Activity - Transcribe every line of the records verbatim.

Source material Start Marker

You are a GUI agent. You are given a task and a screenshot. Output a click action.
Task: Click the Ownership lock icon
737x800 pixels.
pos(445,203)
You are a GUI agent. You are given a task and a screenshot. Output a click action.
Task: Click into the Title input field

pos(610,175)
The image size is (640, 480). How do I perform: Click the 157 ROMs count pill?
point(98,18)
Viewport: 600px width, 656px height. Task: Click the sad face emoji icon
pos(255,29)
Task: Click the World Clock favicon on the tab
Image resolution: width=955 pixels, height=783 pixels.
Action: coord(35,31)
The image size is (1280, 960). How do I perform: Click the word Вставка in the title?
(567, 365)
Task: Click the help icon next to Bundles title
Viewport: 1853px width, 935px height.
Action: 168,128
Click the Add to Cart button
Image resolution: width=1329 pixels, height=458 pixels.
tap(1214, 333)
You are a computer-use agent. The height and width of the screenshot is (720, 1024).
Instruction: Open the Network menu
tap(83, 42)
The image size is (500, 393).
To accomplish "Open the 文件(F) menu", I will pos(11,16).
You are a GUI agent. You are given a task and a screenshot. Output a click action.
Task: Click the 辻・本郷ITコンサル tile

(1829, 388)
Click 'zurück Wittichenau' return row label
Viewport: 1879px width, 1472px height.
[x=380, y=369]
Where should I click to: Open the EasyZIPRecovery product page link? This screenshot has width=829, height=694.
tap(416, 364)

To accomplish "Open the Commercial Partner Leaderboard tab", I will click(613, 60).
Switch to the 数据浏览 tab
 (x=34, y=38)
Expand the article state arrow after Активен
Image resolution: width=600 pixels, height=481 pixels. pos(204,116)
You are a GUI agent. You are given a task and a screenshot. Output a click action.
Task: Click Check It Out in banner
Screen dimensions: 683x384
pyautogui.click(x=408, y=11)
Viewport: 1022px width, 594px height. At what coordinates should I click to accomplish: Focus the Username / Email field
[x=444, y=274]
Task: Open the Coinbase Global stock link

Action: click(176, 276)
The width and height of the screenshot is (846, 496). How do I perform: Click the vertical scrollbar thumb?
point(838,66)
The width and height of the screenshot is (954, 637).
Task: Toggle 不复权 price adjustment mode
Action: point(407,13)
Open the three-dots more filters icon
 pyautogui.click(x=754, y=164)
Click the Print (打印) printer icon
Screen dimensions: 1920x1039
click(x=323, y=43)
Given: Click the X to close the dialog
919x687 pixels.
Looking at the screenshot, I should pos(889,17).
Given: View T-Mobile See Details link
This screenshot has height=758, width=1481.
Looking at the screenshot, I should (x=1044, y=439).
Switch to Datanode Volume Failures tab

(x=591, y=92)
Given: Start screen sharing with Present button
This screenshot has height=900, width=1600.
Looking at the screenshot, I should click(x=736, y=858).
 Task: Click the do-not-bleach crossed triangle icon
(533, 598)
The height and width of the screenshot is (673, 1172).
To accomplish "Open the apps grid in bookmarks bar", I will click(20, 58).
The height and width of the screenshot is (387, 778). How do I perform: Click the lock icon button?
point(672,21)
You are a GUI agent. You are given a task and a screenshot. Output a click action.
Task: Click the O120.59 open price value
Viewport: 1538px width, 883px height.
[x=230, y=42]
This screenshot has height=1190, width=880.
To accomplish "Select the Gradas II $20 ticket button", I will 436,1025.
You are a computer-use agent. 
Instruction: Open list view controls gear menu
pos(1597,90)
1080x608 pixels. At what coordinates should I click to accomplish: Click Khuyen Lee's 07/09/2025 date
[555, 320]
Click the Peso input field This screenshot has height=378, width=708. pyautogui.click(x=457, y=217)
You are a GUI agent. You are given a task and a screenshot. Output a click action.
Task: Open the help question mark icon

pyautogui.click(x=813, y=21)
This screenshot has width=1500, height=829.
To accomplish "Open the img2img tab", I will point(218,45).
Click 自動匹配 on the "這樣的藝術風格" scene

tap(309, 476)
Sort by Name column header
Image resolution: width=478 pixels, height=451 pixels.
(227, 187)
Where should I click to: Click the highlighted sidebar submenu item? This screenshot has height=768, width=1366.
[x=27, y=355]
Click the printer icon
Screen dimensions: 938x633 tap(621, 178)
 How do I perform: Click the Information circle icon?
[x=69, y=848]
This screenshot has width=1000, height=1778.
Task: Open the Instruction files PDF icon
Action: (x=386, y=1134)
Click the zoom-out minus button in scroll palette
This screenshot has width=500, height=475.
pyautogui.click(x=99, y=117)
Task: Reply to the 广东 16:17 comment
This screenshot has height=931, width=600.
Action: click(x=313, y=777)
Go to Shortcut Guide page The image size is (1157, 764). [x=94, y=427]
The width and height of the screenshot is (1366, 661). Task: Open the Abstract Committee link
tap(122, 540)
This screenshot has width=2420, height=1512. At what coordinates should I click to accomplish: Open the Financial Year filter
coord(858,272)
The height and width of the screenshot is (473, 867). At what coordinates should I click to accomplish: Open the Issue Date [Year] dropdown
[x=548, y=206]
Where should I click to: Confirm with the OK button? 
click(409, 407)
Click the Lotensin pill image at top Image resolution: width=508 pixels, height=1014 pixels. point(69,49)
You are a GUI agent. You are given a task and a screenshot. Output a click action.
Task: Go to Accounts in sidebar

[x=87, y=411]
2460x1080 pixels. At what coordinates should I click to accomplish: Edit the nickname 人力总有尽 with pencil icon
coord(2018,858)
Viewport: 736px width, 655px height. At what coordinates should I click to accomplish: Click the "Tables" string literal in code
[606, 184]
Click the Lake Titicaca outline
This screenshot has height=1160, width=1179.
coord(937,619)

Source material End Marker

Response area -
You are a GUI agent. You are given a task and a screenshot. Output a click action.
Task: Click the Ownership lock icon
737x800 pixels.
pos(445,203)
You are a GUI agent. You are given a task and a screenshot. Output a click action.
Task: Click into the Title input field

pos(610,175)
The image size is (640, 480). How do I perform: Click the 157 ROMs count pill?
point(98,18)
Viewport: 600px width, 656px height. Task: Click the sad face emoji icon
pos(255,29)
Task: Click the World Clock favicon on the tab
Image resolution: width=955 pixels, height=783 pixels.
Action: coord(35,31)
The image size is (1280, 960). How do I perform: Click the word Вставка in the title?
(567, 365)
Task: Click the help icon next to Bundles title
Viewport: 1853px width, 935px height.
Action: 168,128
Click the Add to Cart button
Image resolution: width=1329 pixels, height=458 pixels.
tap(1214, 333)
You are a computer-use agent. The height and width of the screenshot is (720, 1024).
Instruction: Open the Network menu
tap(83, 42)
The image size is (500, 393).
To accomplish "Open the 文件(F) menu", I will pos(11,16).
You are a GUI agent. You are given a task and a screenshot. Output a click action.
Task: Click the 辻・本郷ITコンサル tile

(1829, 388)
Click 'zurück Wittichenau' return row label
Viewport: 1879px width, 1472px height.
[x=380, y=369]
Where should I click to: Open the EasyZIPRecovery product page link? This screenshot has width=829, height=694.
tap(416, 364)

To accomplish "Open the Commercial Partner Leaderboard tab", I will click(613, 60).
Switch to the 数据浏览 tab
 (x=34, y=38)
Expand the article state arrow after Активен
Image resolution: width=600 pixels, height=481 pixels. pos(204,116)
You are a GUI agent. You are given a task and a screenshot. Output a click action.
Task: Click Check It Out in banner
Screen dimensions: 683x384
pyautogui.click(x=408, y=11)
Viewport: 1022px width, 594px height. At what coordinates should I click to accomplish: Focus the Username / Email field
[x=444, y=274]
Task: Open the Coinbase Global stock link

Action: click(176, 276)
The width and height of the screenshot is (846, 496). How do I perform: Click the vertical scrollbar thumb?
point(838,66)
The width and height of the screenshot is (954, 637).
Task: Toggle 不复权 price adjustment mode
Action: point(407,13)
Open the three-dots more filters icon
 pyautogui.click(x=754, y=164)
Click the Print (打印) printer icon
Screen dimensions: 1920x1039
click(x=323, y=43)
Given: Click the X to close the dialog
919x687 pixels.
Looking at the screenshot, I should pos(889,17).
Given: View T-Mobile See Details link
This screenshot has height=758, width=1481.
Looking at the screenshot, I should (x=1044, y=439).
Switch to Datanode Volume Failures tab

(x=591, y=92)
Given: Start screen sharing with Present button
This screenshot has height=900, width=1600.
Looking at the screenshot, I should click(x=736, y=858).
 Task: Click the do-not-bleach crossed triangle icon
(533, 598)
The height and width of the screenshot is (673, 1172).
To accomplish "Open the apps grid in bookmarks bar", I will click(20, 58).
The height and width of the screenshot is (387, 778). How do I perform: Click the lock icon button?
point(672,21)
You are a GUI agent. You are given a task and a screenshot. Output a click action.
Task: Click the O120.59 open price value
Viewport: 1538px width, 883px height.
[x=230, y=42]
This screenshot has height=1190, width=880.
To accomplish "Select the Gradas II $20 ticket button", I will 436,1025.
You are a computer-use agent. 
Instruction: Open list view controls gear menu
pos(1597,90)
1080x608 pixels. At what coordinates should I click to accomplish: Click Khuyen Lee's 07/09/2025 date
[555, 320]
Click the Peso input field This screenshot has height=378, width=708. pyautogui.click(x=457, y=217)
You are a GUI agent. You are given a task and a screenshot. Output a click action.
Task: Open the help question mark icon

pyautogui.click(x=813, y=21)
This screenshot has width=1500, height=829.
To accomplish "Open the img2img tab", I will point(218,45).
Click 自動匹配 on the "這樣的藝術風格" scene

tap(309, 476)
Sort by Name column header
Image resolution: width=478 pixels, height=451 pixels.
(227, 187)
Where should I click to: Click the highlighted sidebar submenu item? This screenshot has height=768, width=1366.
[x=27, y=355]
Click the printer icon
Screen dimensions: 938x633 tap(621, 178)
 How do I perform: Click the Information circle icon?
[x=69, y=848]
This screenshot has width=1000, height=1778.
Task: Open the Instruction files PDF icon
Action: (x=386, y=1134)
Click the zoom-out minus button in scroll palette
This screenshot has width=500, height=475.
pyautogui.click(x=99, y=117)
Task: Reply to the 广东 16:17 comment
This screenshot has height=931, width=600.
Action: click(x=313, y=777)
Go to Shortcut Guide page The image size is (1157, 764). [x=94, y=427]
The width and height of the screenshot is (1366, 661). Task: Open the Abstract Committee link
tap(122, 540)
This screenshot has width=2420, height=1512. At what coordinates should I click to accomplish: Open the Financial Year filter
coord(858,272)
The height and width of the screenshot is (473, 867). At what coordinates should I click to accomplish: Open the Issue Date [Year] dropdown
[x=548, y=206]
Where should I click to: Confirm with the OK button? 
click(409, 407)
Click the Lotensin pill image at top Image resolution: width=508 pixels, height=1014 pixels. point(69,49)
You are a GUI agent. You are given a task and a screenshot. Output a click action.
Task: Go to Accounts in sidebar

[x=87, y=411]
2460x1080 pixels. At what coordinates should I click to accomplish: Edit the nickname 人力总有尽 with pencil icon
coord(2018,858)
Viewport: 736px width, 655px height. At what coordinates should I click to accomplish: Click the "Tables" string literal in code
[606, 184]
Click the Lake Titicaca outline
This screenshot has height=1160, width=1179.
coord(937,619)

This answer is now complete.